In [22], Viaclovsky also noted that \(\sigma _2(g)\) has still a variational structure. For \(k>2\), \(\sigma _k(g)\) has a variational structure, if and only if the manifold considered is locally conformally flat. From this work of Viaclovisky and the work of Chang, Gursky, and Yang in [4],an intensive investigation started for the variational problem related to the Schouten curvature \(\sigma _k (g)\), seeking to find a metric g, in the class of \([g_0]\), satisfying

$$\begin{aligned} \sigma _k(g) = c, \end{aligned}$$
(1.3)

where

$$\begin{aligned} g \in [g_0]\bigcap \Gamma _k^+ . \end{aligned}$$

and \(\Gamma _k^+\) is a convex open cone (the Garding cone) defined by

$$\begin{aligned} \Gamma _k^+ = \{ \Lambda = (\lambda _1, \lambda _2, \ldots ,\lambda _n) \in R^n \vert \sigma _j(\Lambda )>0, \forall j\le k\}. \end{aligned}$$

Here, \(g \in \Gamma _k^+\) represents the Schouten tensor \(A_g(x) \in \Gamma _k^+\), for any \(x \in M\); an important fact is that \(g\in \Gamma _k^+\) guarantees that equation (1.3) is elliptic.

Several authors have recently studied subjects related to the Schouten curvature, see for example [7, 8], and [11]. In [7], the authors consider the problem \(\frac{\sigma _2}{\sigma _1}=f\), where f is a given differentiable function.

In [12], Simon et al. showed that, if \((M^{n}; g)\) is a compact locally conformally flat manifold with nonzero curvature \(\sigma _{k}(A_{g})\) for some \(2 \le k \le n \) and \(A_{g}\) defined as semi-positive, then \((M^{n}, g)\) is a space form of positive sectional curvature.
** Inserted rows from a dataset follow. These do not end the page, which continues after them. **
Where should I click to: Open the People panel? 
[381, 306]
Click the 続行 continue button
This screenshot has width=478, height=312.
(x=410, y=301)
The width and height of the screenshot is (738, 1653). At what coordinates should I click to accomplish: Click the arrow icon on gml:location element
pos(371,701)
In [13], Simon et al. studied the extreme properties of the Schouten function defined in the quotient of the Riemannian metric space by the group of diffeomorphisms.

In [15], the authors considered the pseudo-Euclidean space \((\mathbb {R}^n,g)\), with \(n \ge 3\) and \(g_{ij} = \delta _{ij} \varepsilon _i, \varepsilon _i=\pm 1\), and tensors of the form \(T=\sum _i \varepsilon _i f_i (x) dx_i^2\), and found necessary and sufficient conditions for the existence of a metric \(\bar{g}\), conformal to g, such that \(A_{\bar{g}}=T\). The solution to this problem was explicitly given for special cases of the tensor T, including a case where the metric \( \bar{g} \) is complete in \( \mathbb {R}^n \). Similar problems were considered for locally conformally flat manifolds. As an application of these results, the authors considered the problem of finding metrics \( \bar{g} \), conformal to g, such that \(\sigma _2 ({\bar{g}})\) or \(\frac{\sigma _2 ({\bar{g}})}{\sigma _1 ({\bar{g}})}\) are equal to a certain function.
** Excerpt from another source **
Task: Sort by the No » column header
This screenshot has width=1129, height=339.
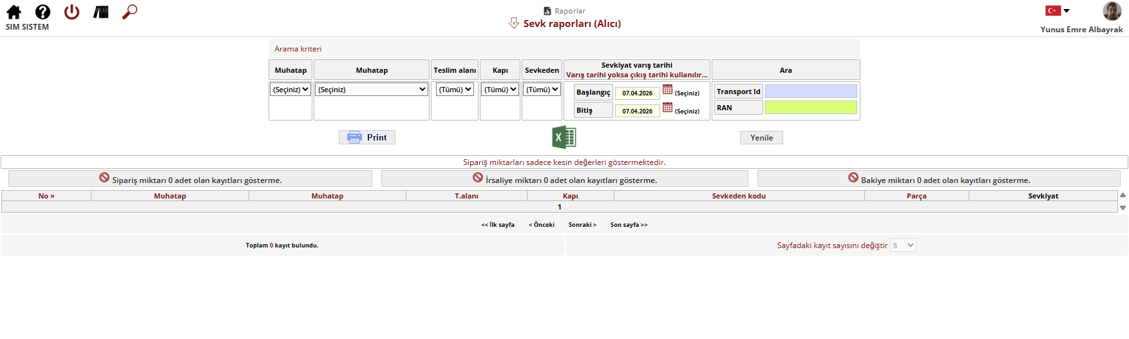Action: (46, 196)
In this work we will consider the pseudo-Euclidean space \(({\mathbb {R}}^n,g)\), with \(n \ge 3\), coordinates \(x=(x_1,..,x_n)\), and metric g, where \( g_{ij} = \delta _{ij} \varepsilon _{i}\), with \(\varepsilon _{i} = \pm 1\), with at least one positive \(\varepsilon _{i}\), and a non-diagonal tensor of order 2 of the form \(T = \sum _{i,j}f_{ij}(x) dx_i \otimes dx_{j} \), where \(f_{ij}(x)\), \(1 \le i,j \le n\), are differentiable functions. We want to find metrics \(\bar{g} = \frac{1}{\varphi ^2} g\), such that the Schouten tensor of the metric \(\bar{g}\) is T, that is, we want to solve the following problem:

$$\begin{aligned} \left\{ \begin{array}{l} A_{\bar{g}} = T \\ \bar{g} \; = \frac{1}{\varphi ^2} g. \end{array} \right. \end{aligned}$$
(1.4)

To obtain solutions to the problem (1.4), let us assume that the metric \( \bar{g} \) is invariant by the action of a \((n-1) -dimensional \) translation group. In this case, we find necessary conditions on the tensor T, so that the problem admits solution (Lemma 2.2). For this special class of metrics, we find necessary and sufficient conditions for the problem to have solutions (Theorem 2.3). As a consequence of the Theorems (2.3) and (2.5) we obtain complete metrics in Euclidean space \( \mathbb {R}^n \), with prescribed Schouten tensors. The results obtained were extended to locally conformally flat manifolds (Theorem 2.6).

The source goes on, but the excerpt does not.